Supplied records Block Start
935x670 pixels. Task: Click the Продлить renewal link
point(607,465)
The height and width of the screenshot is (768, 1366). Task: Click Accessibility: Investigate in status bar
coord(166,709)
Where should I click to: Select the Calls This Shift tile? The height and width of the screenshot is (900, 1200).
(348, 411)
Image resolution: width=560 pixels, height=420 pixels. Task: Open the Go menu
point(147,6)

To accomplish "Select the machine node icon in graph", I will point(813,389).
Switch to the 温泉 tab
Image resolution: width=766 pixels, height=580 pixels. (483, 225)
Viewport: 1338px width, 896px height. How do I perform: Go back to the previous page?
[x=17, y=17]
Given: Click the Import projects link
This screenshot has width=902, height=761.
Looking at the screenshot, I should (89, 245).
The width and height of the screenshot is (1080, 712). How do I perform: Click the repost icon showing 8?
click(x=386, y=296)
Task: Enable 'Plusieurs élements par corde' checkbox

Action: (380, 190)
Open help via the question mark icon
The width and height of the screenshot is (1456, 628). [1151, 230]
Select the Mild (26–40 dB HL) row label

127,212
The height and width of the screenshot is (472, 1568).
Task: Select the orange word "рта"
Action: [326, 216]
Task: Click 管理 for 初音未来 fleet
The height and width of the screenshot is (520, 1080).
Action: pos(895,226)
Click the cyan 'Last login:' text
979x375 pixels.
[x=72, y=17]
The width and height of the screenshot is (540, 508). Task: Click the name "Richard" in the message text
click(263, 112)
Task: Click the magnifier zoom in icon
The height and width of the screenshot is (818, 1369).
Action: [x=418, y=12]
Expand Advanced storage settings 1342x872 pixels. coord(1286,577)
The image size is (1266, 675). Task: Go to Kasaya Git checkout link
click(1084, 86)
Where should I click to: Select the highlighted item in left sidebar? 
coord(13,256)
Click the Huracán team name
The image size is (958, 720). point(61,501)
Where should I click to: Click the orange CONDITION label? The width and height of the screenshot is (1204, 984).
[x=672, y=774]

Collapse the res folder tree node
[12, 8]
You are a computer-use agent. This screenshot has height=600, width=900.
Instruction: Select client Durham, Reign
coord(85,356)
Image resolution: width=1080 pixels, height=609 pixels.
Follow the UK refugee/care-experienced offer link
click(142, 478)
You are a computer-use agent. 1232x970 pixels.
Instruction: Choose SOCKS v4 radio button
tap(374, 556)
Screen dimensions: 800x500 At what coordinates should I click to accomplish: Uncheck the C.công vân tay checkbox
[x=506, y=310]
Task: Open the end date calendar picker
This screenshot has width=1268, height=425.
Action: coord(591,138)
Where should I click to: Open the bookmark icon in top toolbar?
Supplied records Block End
Aim of the task: Return exactly the lines from the one containing "Instruction: Choose SOCKS v4 radio button" through the last line of the records above, both included, and nothing else.

Output for this exercise:
Instruction: Choose SOCKS v4 radio button
tap(374, 556)
Screen dimensions: 800x500 At what coordinates should I click to accomplish: Uncheck the C.công vân tay checkbox
[x=506, y=310]
Task: Open the end date calendar picker
This screenshot has width=1268, height=425.
Action: coord(591,138)
Where should I click to: Open the bookmark icon in top toolbar?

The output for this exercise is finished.